The evaluation results are also shown in Table 3.

Table 3 shows that, despite carrier dyeing, the degree of dyeing of polyester was low, the degree of dyeing of wool (dying stain) was high, and the ratio of these degrees of dyeing was less than 5.

In addition, the same color property between polyester and wool, light fastness,
There were problems with washing fastness and workability (carrier removal).

[Effects of the Invention] According to the present invention, there is provided a mixed fabric dyed product of a sound-pressure dyeable polyester processed yarn and wool, which has excellent same color property and also has excellent texture and functionality, and a method for producing the same. It became possible to provide.

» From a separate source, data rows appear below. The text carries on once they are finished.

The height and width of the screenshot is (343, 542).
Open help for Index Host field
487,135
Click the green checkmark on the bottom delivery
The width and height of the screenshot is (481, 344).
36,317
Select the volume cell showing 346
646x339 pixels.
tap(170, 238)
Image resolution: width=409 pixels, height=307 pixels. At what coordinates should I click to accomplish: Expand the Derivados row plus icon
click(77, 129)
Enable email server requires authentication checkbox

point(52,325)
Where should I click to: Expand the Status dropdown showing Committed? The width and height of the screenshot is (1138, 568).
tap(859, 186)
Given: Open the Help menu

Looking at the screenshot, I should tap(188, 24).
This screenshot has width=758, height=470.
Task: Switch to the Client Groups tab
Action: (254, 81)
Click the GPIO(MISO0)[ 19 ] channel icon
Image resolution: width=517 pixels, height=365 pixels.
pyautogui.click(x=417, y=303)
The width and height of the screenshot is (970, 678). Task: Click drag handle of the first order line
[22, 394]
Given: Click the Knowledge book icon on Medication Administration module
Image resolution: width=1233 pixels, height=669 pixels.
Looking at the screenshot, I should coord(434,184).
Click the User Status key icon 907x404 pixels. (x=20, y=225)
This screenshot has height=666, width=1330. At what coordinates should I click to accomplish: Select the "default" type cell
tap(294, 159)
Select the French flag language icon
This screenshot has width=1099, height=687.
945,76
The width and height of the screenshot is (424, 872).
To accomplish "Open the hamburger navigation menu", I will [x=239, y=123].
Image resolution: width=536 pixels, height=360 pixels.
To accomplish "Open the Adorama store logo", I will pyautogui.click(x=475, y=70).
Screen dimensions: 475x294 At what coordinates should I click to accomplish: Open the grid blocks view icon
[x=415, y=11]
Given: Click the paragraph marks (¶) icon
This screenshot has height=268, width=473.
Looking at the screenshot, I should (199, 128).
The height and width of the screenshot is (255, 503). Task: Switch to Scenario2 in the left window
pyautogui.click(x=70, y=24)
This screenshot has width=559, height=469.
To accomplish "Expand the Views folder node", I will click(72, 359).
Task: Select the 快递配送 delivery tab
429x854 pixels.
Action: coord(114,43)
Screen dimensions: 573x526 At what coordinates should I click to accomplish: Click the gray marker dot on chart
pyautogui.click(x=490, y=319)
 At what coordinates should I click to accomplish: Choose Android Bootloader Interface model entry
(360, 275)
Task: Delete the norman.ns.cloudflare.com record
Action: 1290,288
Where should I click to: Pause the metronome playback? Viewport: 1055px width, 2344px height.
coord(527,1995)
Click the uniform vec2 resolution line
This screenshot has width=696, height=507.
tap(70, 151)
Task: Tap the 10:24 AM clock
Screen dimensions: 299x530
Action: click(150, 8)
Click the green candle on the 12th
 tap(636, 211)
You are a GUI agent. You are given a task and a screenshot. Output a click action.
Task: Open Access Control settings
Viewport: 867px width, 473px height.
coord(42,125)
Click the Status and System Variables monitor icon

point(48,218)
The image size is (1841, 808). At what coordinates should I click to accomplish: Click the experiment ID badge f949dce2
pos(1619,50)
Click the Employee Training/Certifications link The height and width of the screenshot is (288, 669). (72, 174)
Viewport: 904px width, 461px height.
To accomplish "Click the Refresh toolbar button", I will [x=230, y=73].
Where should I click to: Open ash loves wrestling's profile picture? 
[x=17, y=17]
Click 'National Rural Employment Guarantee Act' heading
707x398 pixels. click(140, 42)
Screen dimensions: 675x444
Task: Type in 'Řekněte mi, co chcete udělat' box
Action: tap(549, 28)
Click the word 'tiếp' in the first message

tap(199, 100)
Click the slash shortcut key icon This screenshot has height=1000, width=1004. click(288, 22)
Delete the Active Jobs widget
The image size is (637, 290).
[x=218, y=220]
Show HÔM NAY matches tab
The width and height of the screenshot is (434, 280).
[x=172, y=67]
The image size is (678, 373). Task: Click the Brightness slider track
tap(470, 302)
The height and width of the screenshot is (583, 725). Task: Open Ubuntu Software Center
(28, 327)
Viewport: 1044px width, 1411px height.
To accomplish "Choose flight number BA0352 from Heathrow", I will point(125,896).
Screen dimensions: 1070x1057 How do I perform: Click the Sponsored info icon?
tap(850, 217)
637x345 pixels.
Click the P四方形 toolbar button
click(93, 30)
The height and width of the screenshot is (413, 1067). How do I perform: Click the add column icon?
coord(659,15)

[Brief explanation of the drawing]

FIG. 1 shows the relationship between dyeing temperature and degree of dyeing when pressure-dyeable polyester and wool used in the present invention are dyed in the same bath with a disperse dye. In the figure, A: Atmospheric pressure dyeable polyester filament processed yarn fabric dyed in the same bath as the wool fabric a: Wool fabric dyed in the same bath as A B: Polyester homopolymer filament processed yarn fabric dyed in the same bath as the wool fabric S- The color of the wool fabric dyed in the same bath as B (''(Z) Figure 1

Claims (2)

[Claims] (1) In mixed fabric dyed products of polyester processed yarn and wool, polyester has an average molecular weight of 500 to 400.
It is an atmospheric pressure dyeable polyester copolymerized with 6.0 to 10% by weight of polyethylene glycol, and the strength of the processed polyester yarn is 3.0 to 6.0 g/d, and the stretch recovery rate is 16.
~40%, and the black brightness when dyed at 98°C of polyester processed yarn is 17% or less, and the black brightness when dyed at 98°C is 13%.
Polyester processing characterized in that the difference in black lightness when dyed at 0°C is 1.0% or less, and the degree of dyeing of the polyester processed yarn with the disperse dye is at least 5 times the dyeing degree of the wool with the disperse dye. A mixed fabric dyed product of yarn and wool. (2) After relaxing and scouring a mixed fabric of wool and atmospheric pressure dyeable polyester processed yarn copolymerized with polyethylene glycol having an average molecular weight of 500 to 4,000 in an amount of 6.0 to 10% by weight based on the polymer weight, A method for producing a mixed fabric dyed product of processed polyester yarn and wool, characterized by dyeing with a disperse dye and an acid dye at temperature without using a carrier, and finishing the product.